Date Announced Crowd In-House Estimate 8/24 31,255 28,000 8/25 35,296 30,000 8/26 32,346 17,000 8/27 32,541 23,000 8/28 30,017 23,000 8/29 33,271 26,000 8/30 28,859 21,000 8/31 32,476 26,000 9/1 32,477 24,000 9/2 39,760 34,000

There's quite a bit of interesting information in those numbers, both the announced counts and the estimates. More after the jump.

For the 10-game homestand, announced tickets sold were 328,298, or an average of 32,830 per game (rounding up). My estimates total 252,000, or 25,200 per game. Thus, the average no-show count was 7,630 per game. That's skewed a bit by the very small crowd on August 26, a game that had a long rain delay before the start and that was played in rain through most of the game before being called after eight innings.

I hadn't even thought about this before putting together this post, but check out the nearly-identical totals for August 31 and September 1. Really? Exactly ONE more ticket sold on 9/1 than on 8/31? Looks a little fishy to me.

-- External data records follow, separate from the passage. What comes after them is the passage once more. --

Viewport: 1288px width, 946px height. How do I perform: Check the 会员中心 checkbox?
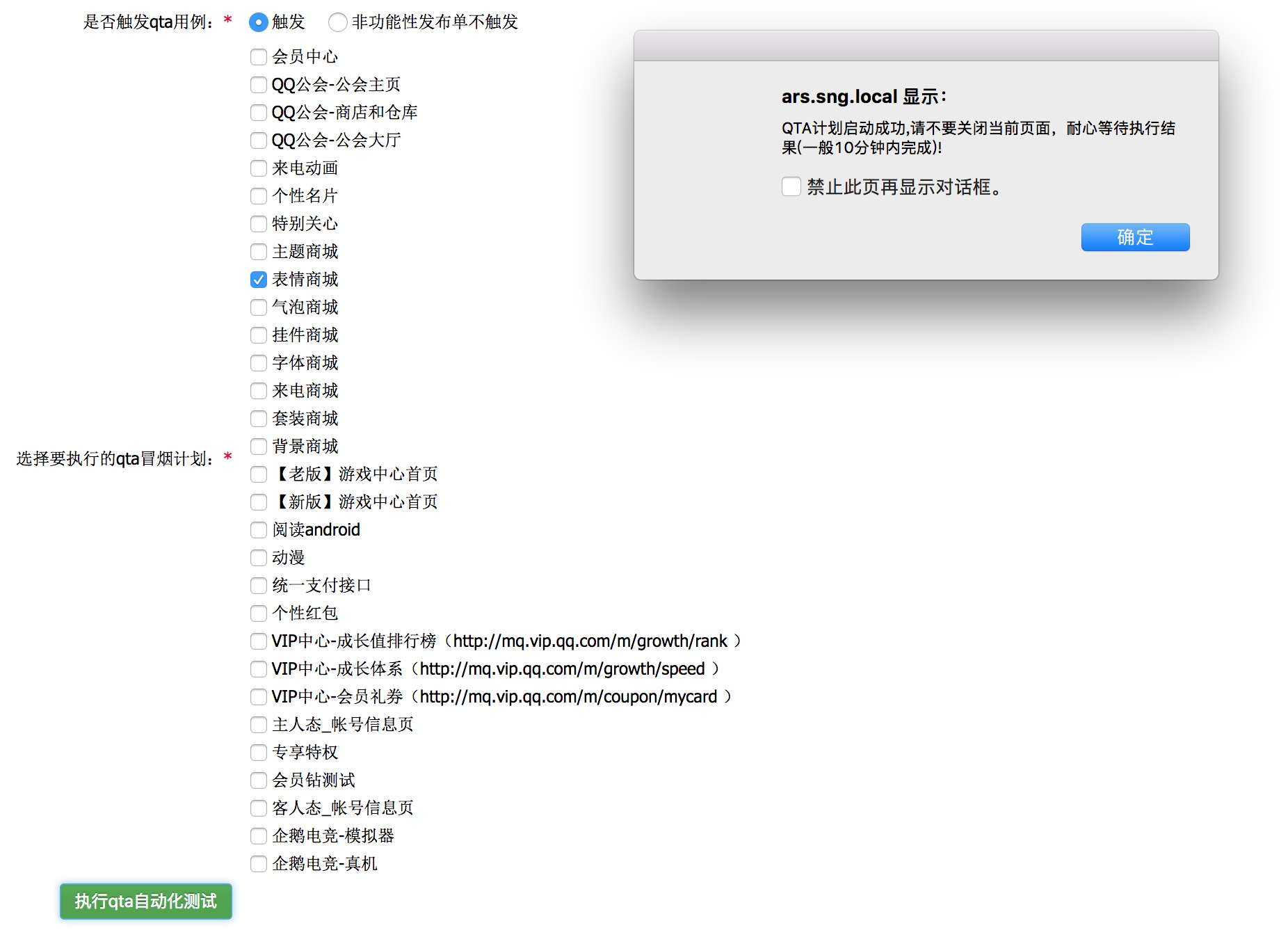pyautogui.click(x=258, y=57)
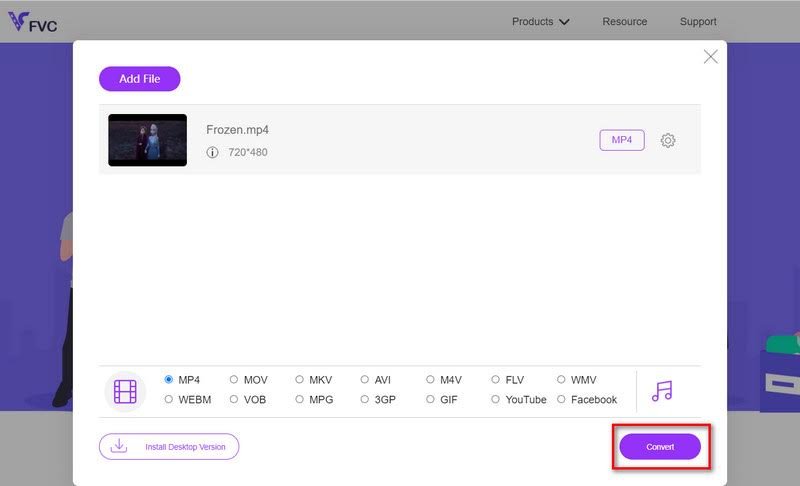Select WEBM radio button
Screen dimensions: 800x486
click(x=168, y=399)
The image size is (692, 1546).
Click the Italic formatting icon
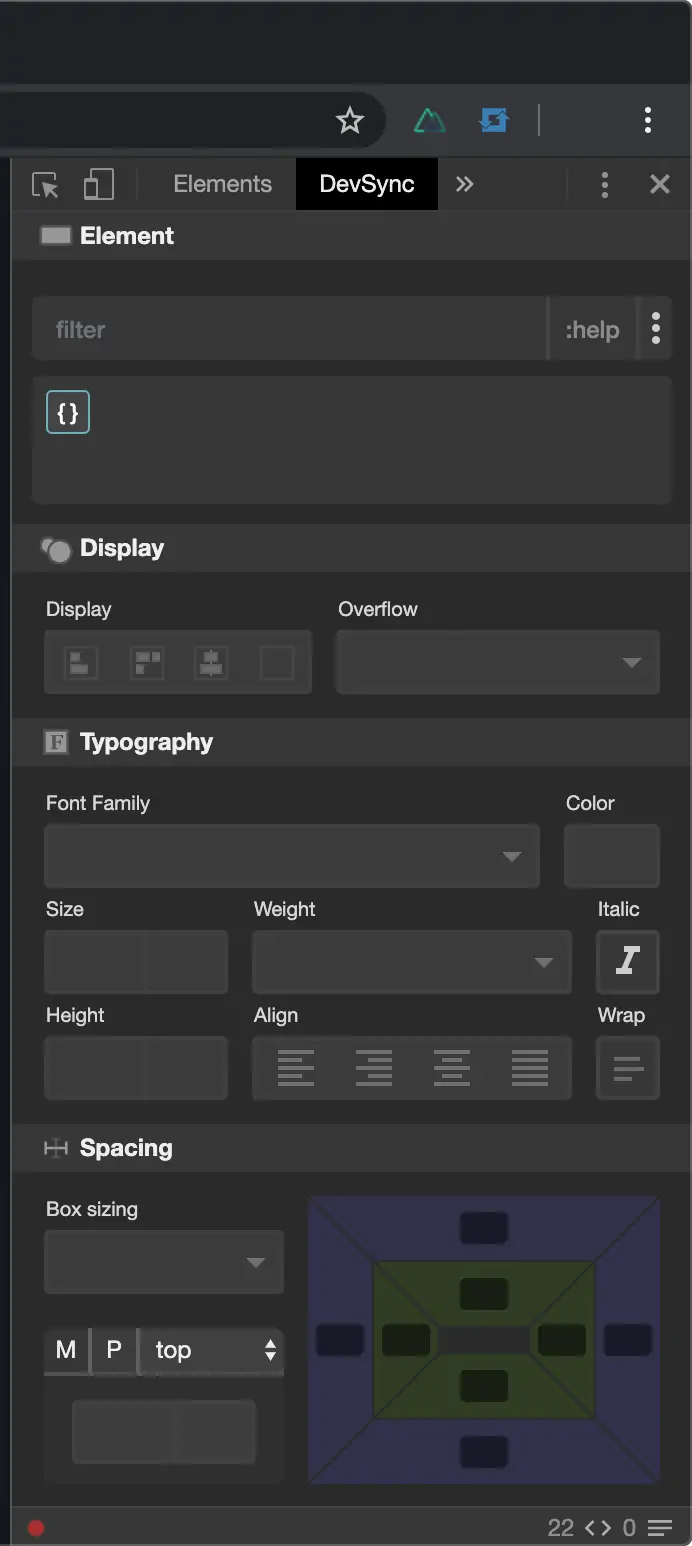click(628, 962)
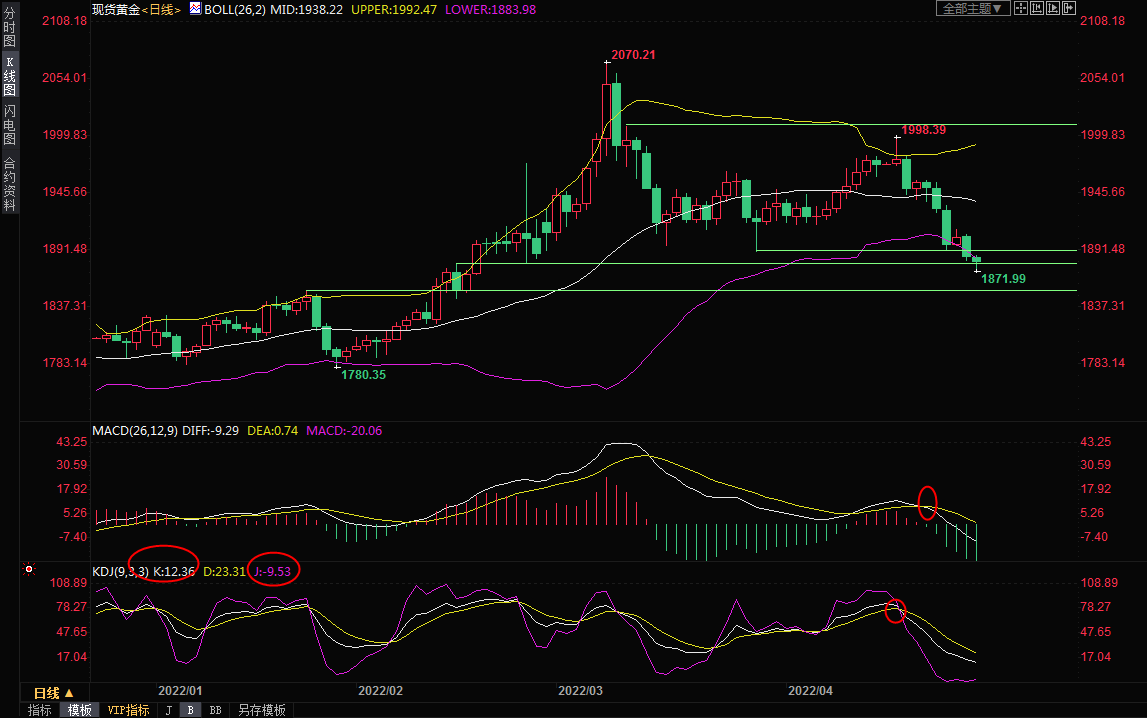Click the red circled MACD crossover marker
The image size is (1147, 718).
(x=927, y=502)
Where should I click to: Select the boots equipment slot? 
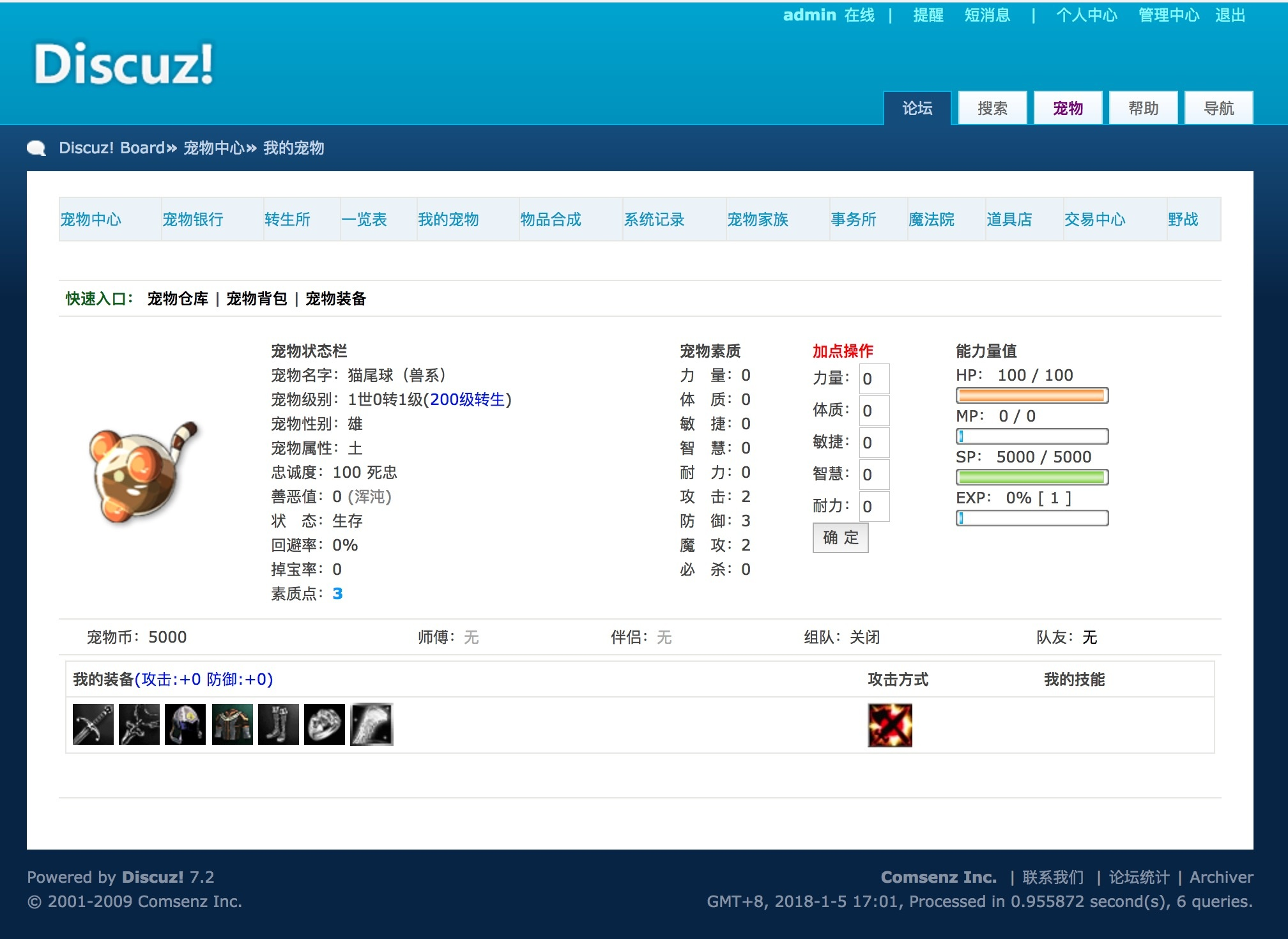[x=278, y=724]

I was also surprised at the large ticket sale for the last game of the homestand; usually Sundays don't outdraw Saturdays, but on a holiday weekend, perhaps more people figured they could buy for a Sunday game, with many having Monday off. The turnout for that game was also high, one of the biggest in-house crowds of the season. The entire Giants series, the last three games of the homestand, drew better than they might have otherwise due to several thousand orange-and-black-clad Giants fans, who were fun to be around and at times, louder than Cubs fans.

For the season, the Cubs' announced tickets-sold total is now 2,471,328 for 68 dates, an average of 36,343 per date. That won't get them to three million; if they maintain that average they'd finish with 2,943,788, and I don't think they'll maintain that average. Only the games against the Cardinals are likely to have that many or more tickets sold. They'd have to average 40,667 per date to get to three million -- virtually impossible.

So, the Cubs' eight-year streak of attendance of three million or more will end. It's more significant than you might think; that magic number has been pressed on advertisers and corporate sponsors for a long time. The Cubs could wind up at about 2.9 million tickets sold, which would be down 110,000, or about three percent. That doesn't sound like a lot, but consider this: my in-house estimates for 2012 now total 1,941,000, an average of 28,544 per date. That's down about 600 per date since the last post on this topic on August 16, and makes the average estimated no-show count per date 7,799. That's about the same as the August 16 estimated no-show average of 7,829. It would make the season no-show count 631,719.

Which means the total estimated number of people who actually attended a game at Wrigley Field this season about 2.3 million. With the team looking at another 90- or 100-loss season in 2013, how many of those no-shows become no-buys next year?